**** Given information ****
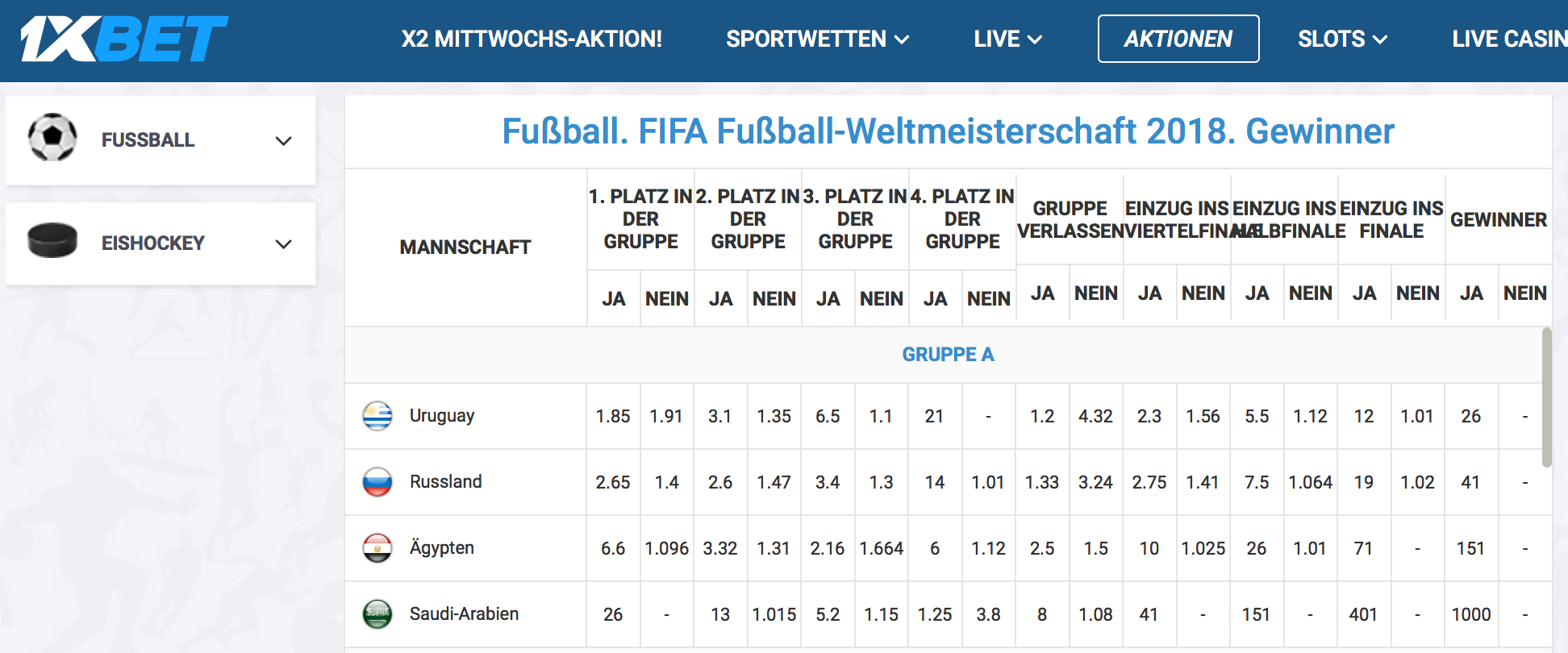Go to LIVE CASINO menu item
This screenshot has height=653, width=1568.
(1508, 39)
****
**** Given information ****
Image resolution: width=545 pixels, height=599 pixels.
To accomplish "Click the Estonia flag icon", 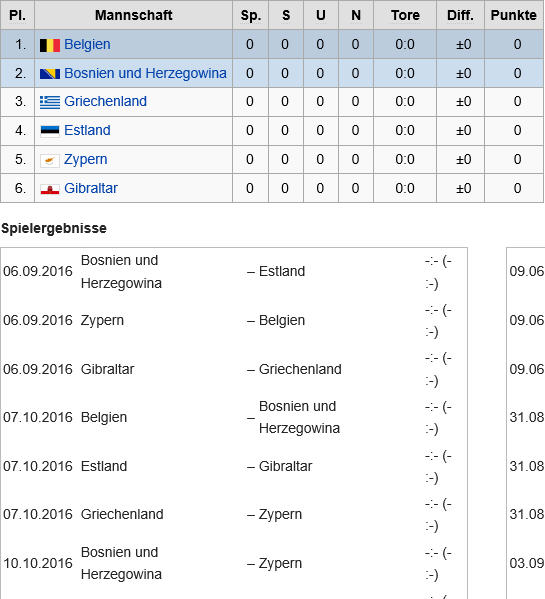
****
**** Given information ****
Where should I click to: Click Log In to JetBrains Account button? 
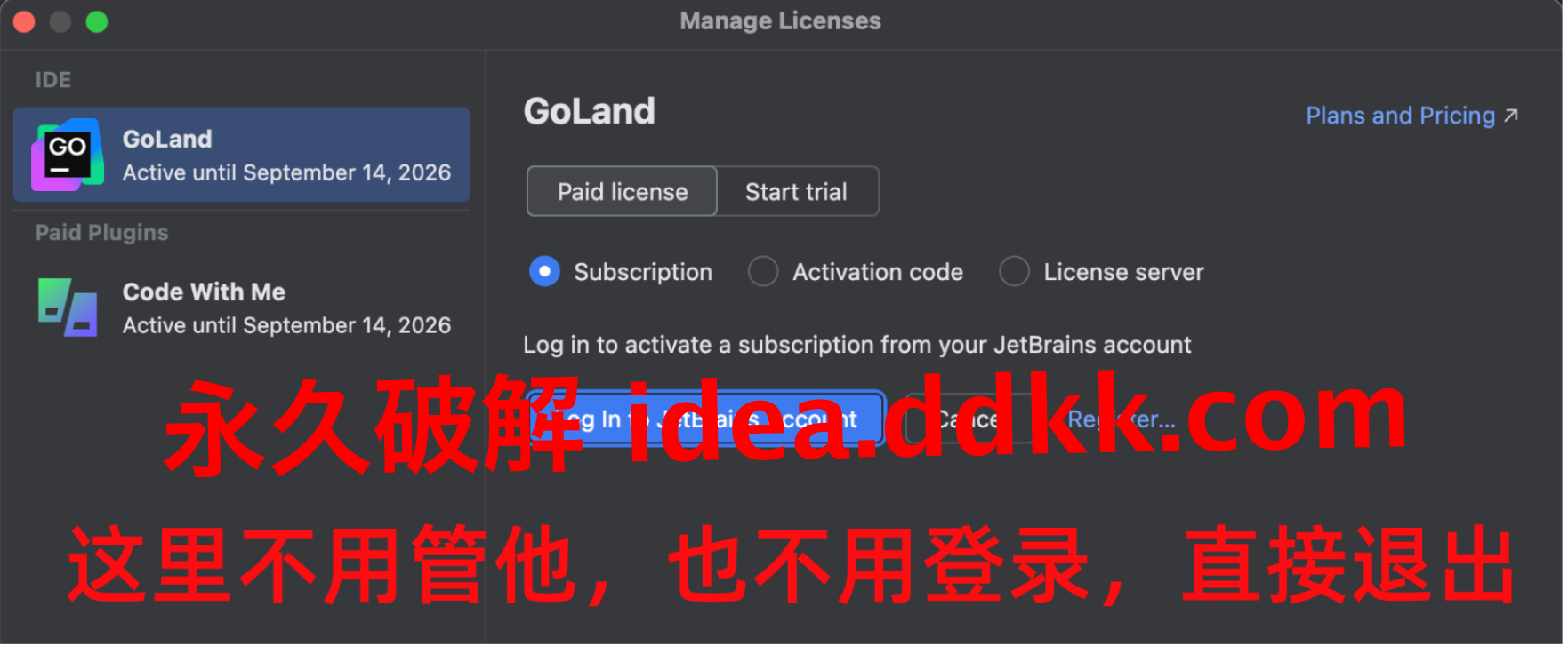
****
What is being asked.
Set down, exactly as written above, each line from the one with "Image resolution: width=545" through the one with "the Estonia flag", and skip the pictures.

Task solution.
Image resolution: width=545 pixels, height=599 pixels.
To accomplish "Click the Estonia flag icon", 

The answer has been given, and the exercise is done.